■ **THE PROBLEM**
Output word for word the lines from the one with "The image size is (677, 451)." to the final line of the data, both ends included, but skip the pictures.

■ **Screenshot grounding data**
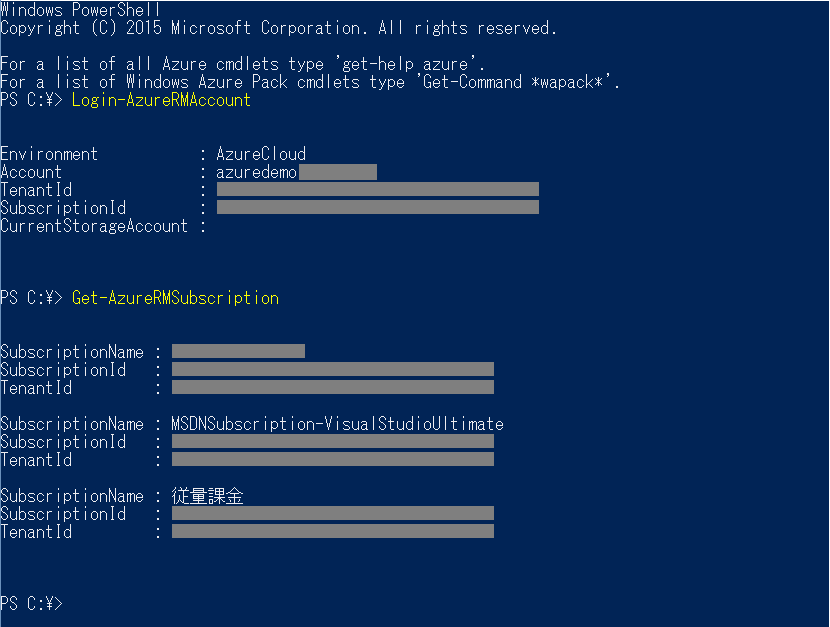Click the Environment label
Image resolution: width=830 pixels, height=627 pixels.
[x=49, y=154]
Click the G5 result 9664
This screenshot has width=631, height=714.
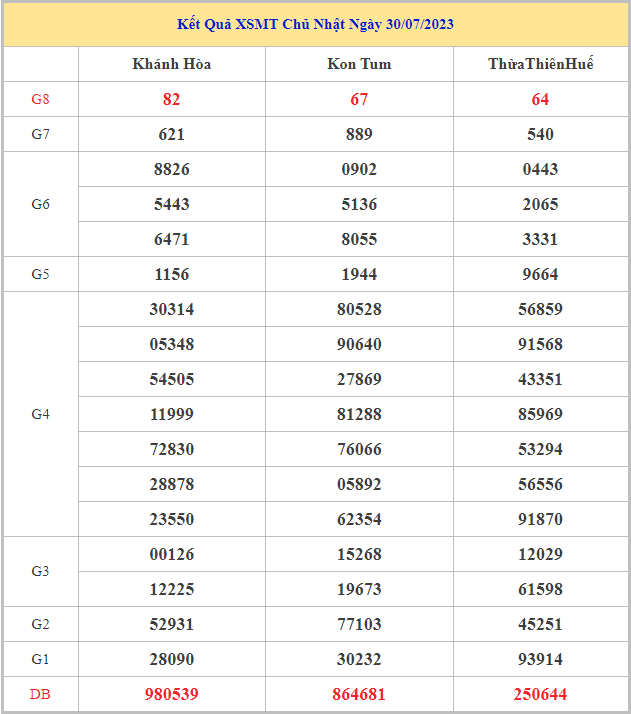click(541, 274)
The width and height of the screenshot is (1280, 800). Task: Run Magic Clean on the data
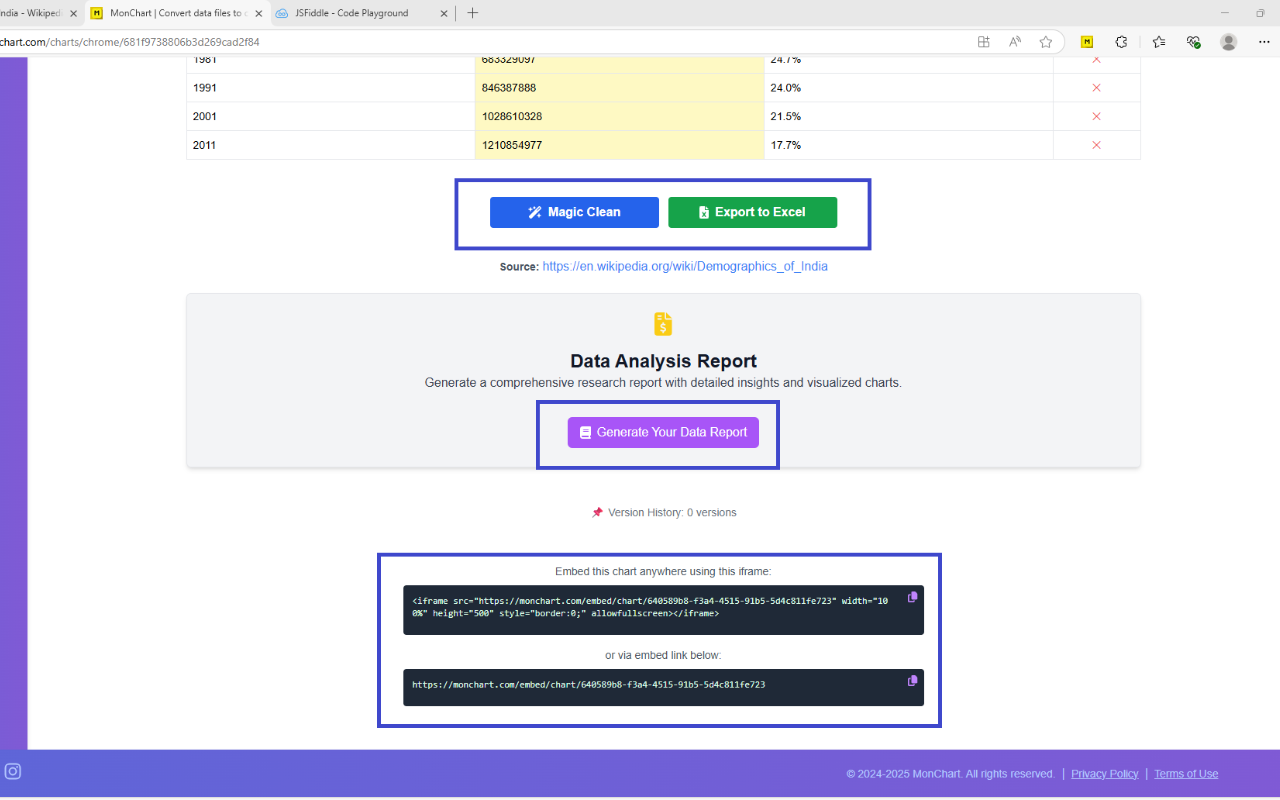point(574,212)
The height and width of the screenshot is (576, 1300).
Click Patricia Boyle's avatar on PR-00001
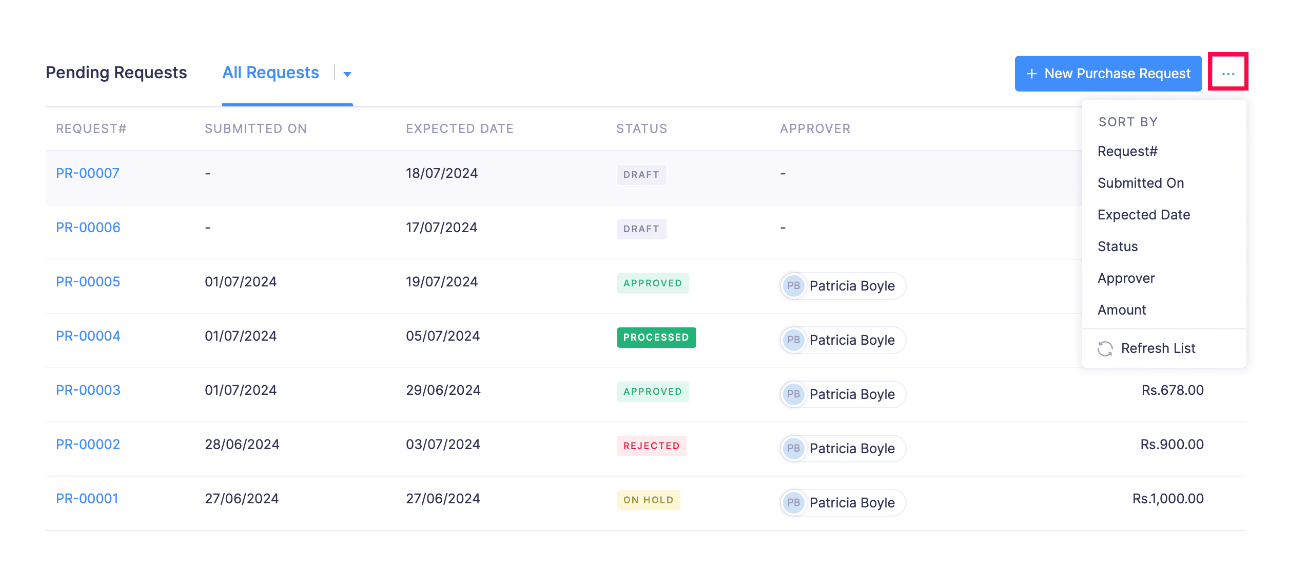(x=793, y=502)
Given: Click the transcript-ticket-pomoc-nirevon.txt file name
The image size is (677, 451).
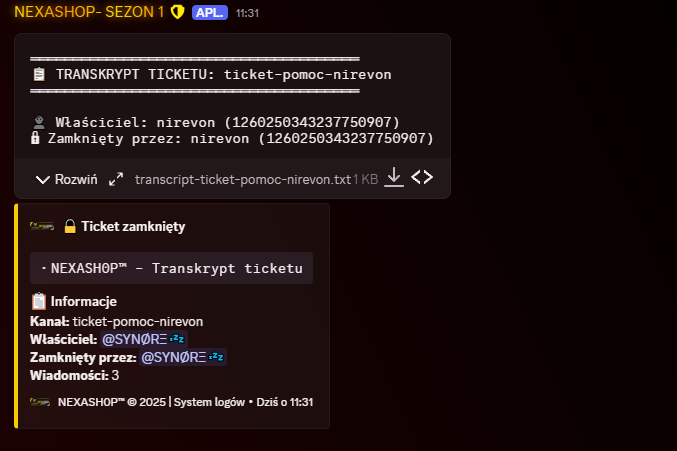Looking at the screenshot, I should (x=242, y=179).
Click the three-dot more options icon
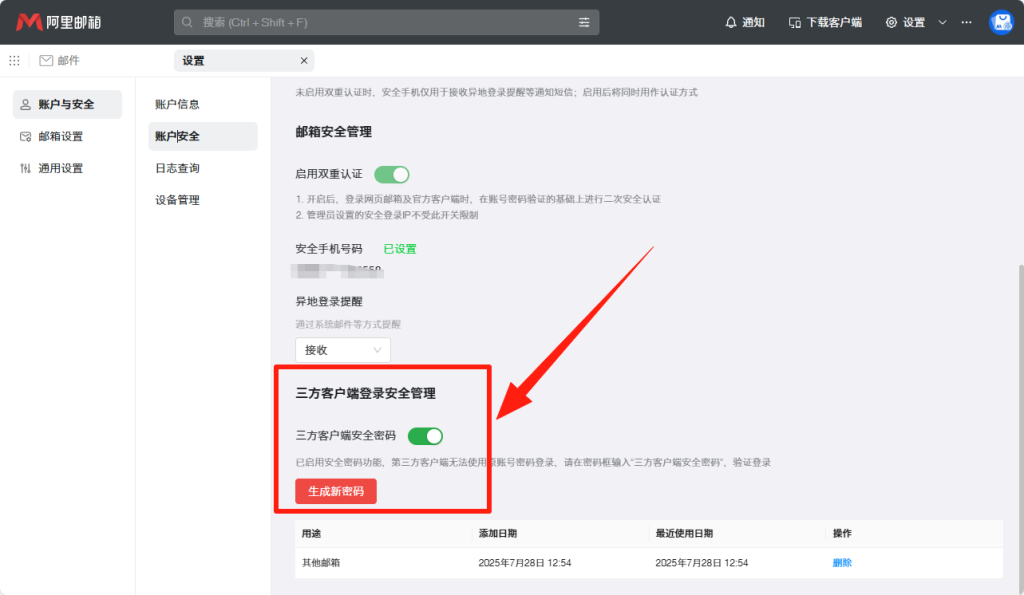This screenshot has height=595, width=1024. [966, 22]
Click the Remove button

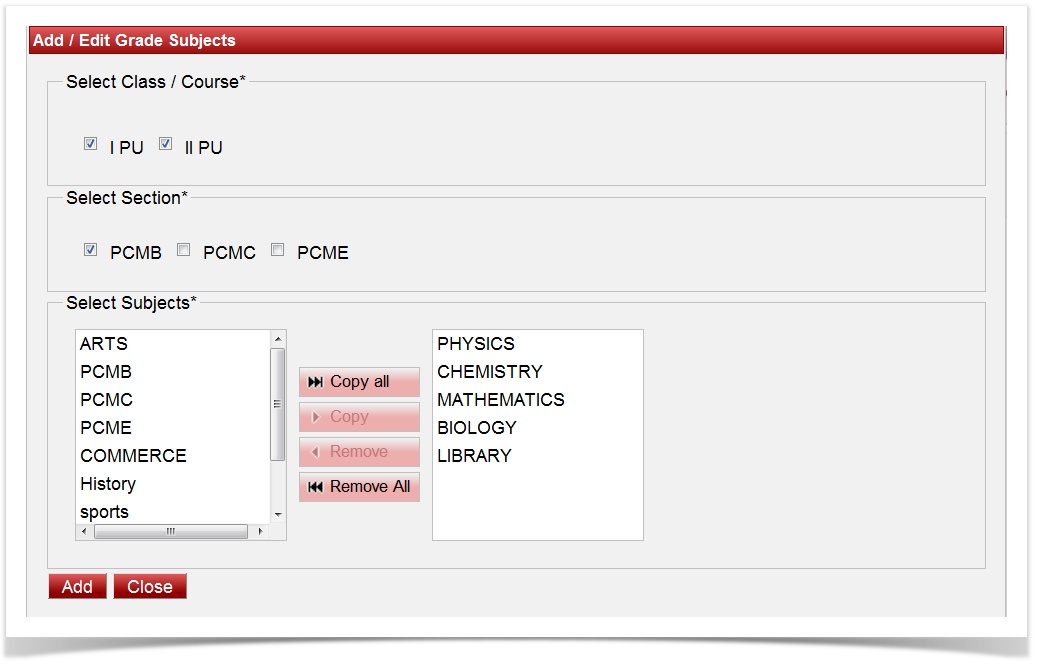[359, 452]

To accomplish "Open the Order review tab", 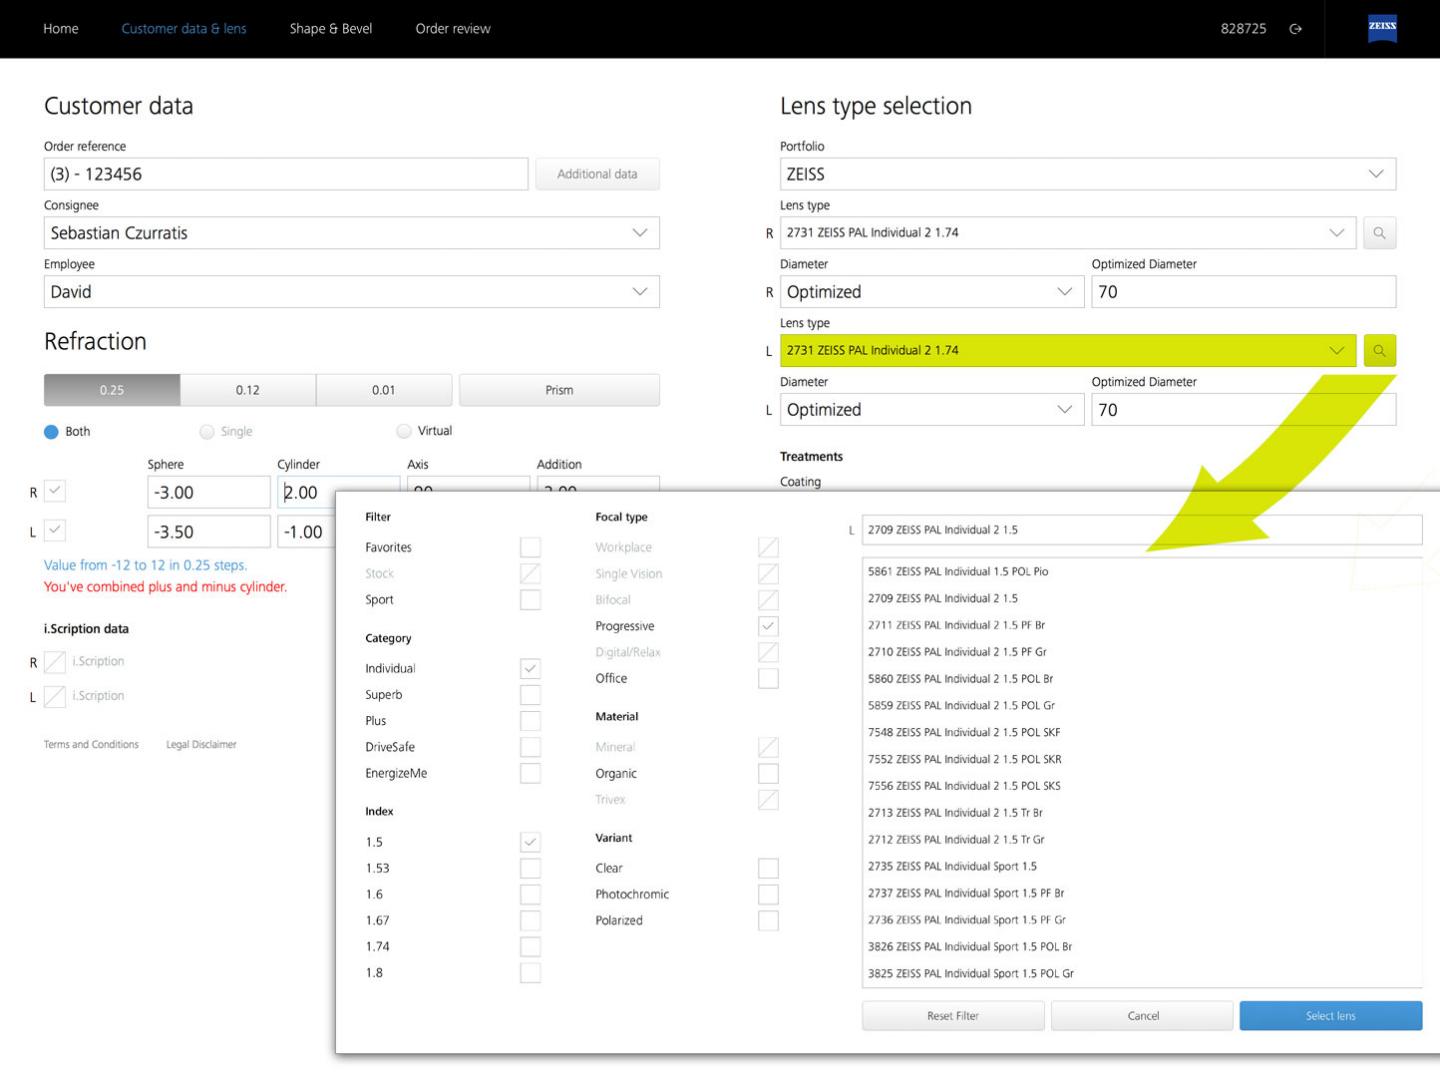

■ **ANSWER TO THE PROBLEM**
The image size is (677, 451).
Looking at the screenshot, I should (x=242, y=179).
Click the three-dot more options icon
This screenshot has height=595, width=1024. [966, 22]
Click the Remove button

[359, 452]

To accomplish "Open the Order review tab", 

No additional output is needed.